INSTRUCTION ->
Output the lines of the extracted data entries below as a JSON list of strings, one string per line, leaving out blank lines.

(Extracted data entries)
■ ■ ■
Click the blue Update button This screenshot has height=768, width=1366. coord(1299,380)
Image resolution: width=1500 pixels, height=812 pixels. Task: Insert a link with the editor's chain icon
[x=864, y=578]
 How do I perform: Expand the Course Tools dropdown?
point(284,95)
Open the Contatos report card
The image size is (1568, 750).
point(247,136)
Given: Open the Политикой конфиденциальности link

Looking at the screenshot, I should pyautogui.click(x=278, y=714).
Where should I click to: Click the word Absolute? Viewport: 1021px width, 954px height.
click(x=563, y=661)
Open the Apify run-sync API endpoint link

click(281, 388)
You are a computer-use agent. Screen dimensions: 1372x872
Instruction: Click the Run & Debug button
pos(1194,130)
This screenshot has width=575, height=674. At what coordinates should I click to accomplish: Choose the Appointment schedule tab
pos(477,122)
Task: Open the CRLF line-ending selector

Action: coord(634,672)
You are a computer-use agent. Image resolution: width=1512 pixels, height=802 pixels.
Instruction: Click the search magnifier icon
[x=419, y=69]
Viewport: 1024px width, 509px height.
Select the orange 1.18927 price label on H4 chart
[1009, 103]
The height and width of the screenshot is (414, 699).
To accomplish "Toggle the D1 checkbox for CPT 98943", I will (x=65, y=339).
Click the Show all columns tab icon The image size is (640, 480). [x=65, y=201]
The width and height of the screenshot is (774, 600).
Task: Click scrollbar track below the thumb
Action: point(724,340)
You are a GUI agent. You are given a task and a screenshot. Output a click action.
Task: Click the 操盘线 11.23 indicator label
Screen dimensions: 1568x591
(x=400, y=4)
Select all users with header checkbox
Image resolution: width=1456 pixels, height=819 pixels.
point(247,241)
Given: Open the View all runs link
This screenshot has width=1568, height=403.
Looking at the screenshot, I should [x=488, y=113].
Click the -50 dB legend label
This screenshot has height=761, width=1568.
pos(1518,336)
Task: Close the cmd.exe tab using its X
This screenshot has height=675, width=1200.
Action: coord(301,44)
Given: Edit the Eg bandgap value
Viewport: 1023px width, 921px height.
■ ■ ■
RESULT OF THIS TASK ->
[
  "Click the blue Update button This screenshot has height=768, width=1366. coord(1299,380)",
  "Image resolution: width=1500 pixels, height=812 pixels. Task: Insert a link with the editor's chain icon",
  "[x=864, y=578]",
  " How do I perform: Expand the Course Tools dropdown?",
  "point(284,95)",
  "Open the Contatos report card",
  "The image size is (1568, 750).",
  "point(247,136)",
  "Given: Open the Политикой конфиденциальности link",
  "Looking at the screenshot, I should pyautogui.click(x=278, y=714).",
  "Where should I click to: Click the word Absolute? Viewport: 1021px width, 954px height.",
  "click(x=563, y=661)",
  "Open the Apify run-sync API endpoint link",
  "click(281, 388)",
  "You are a computer-use agent. Screen dimensions: 1372x872",
  "Instruction: Click the Run & Debug button",
  "pos(1194,130)",
  "This screenshot has width=575, height=674. At what coordinates should I click to accomplish: Choose the Appointment schedule tab",
  "pos(477,122)",
  "Task: Open the CRLF line-ending selector",
  "Action: coord(634,672)",
  "You are a computer-use agent. Image resolution: width=1512 pixels, height=802 pixels.",
  "Instruction: Click the search magnifier icon",
  "[x=419, y=69]",
  "Viewport: 1024px width, 509px height.",
  "Select the orange 1.18927 price label on H4 chart",
  "[1009, 103]",
  "The height and width of the screenshot is (414, 699).",
  "To accomplish \"Toggle the D1 checkbox for CPT 98943\", I will (x=65, y=339).",
  "Click the Show all columns tab icon The image size is (640, 480). [x=65, y=201]",
  "The width and height of the screenshot is (774, 600).",
  "Task: Click scrollbar track below the thumb",
  "Action: point(724,340)",
  "You are a GUI agent. You are given a task and a screenshot. Output a click action.",
  "Task: Click the 操盘线 11.23 indicator label",
  "Screen dimensions: 1568x591",
  "(x=400, y=4)",
  "Select all users with header checkbox",
  "Image resolution: width=1456 pixels, height=819 pixels.",
  "point(247,241)",
  "Given: Open the View all runs link",
  "This screenshot has width=1568, height=403.",
  "Looking at the screenshot, I should [x=488, y=113].",
  "Click the -50 dB legend label",
  "This screenshot has height=761, width=1568.",
  "pos(1518,336)",
  "Task: Close the cmd.exe tab using its X",
  "This screenshot has height=675, width=1200.",
  "Action: coord(301,44)",
  "Given: Edit the Eg bandgap value",
  "Viewport: 1023px width, 921px height."
]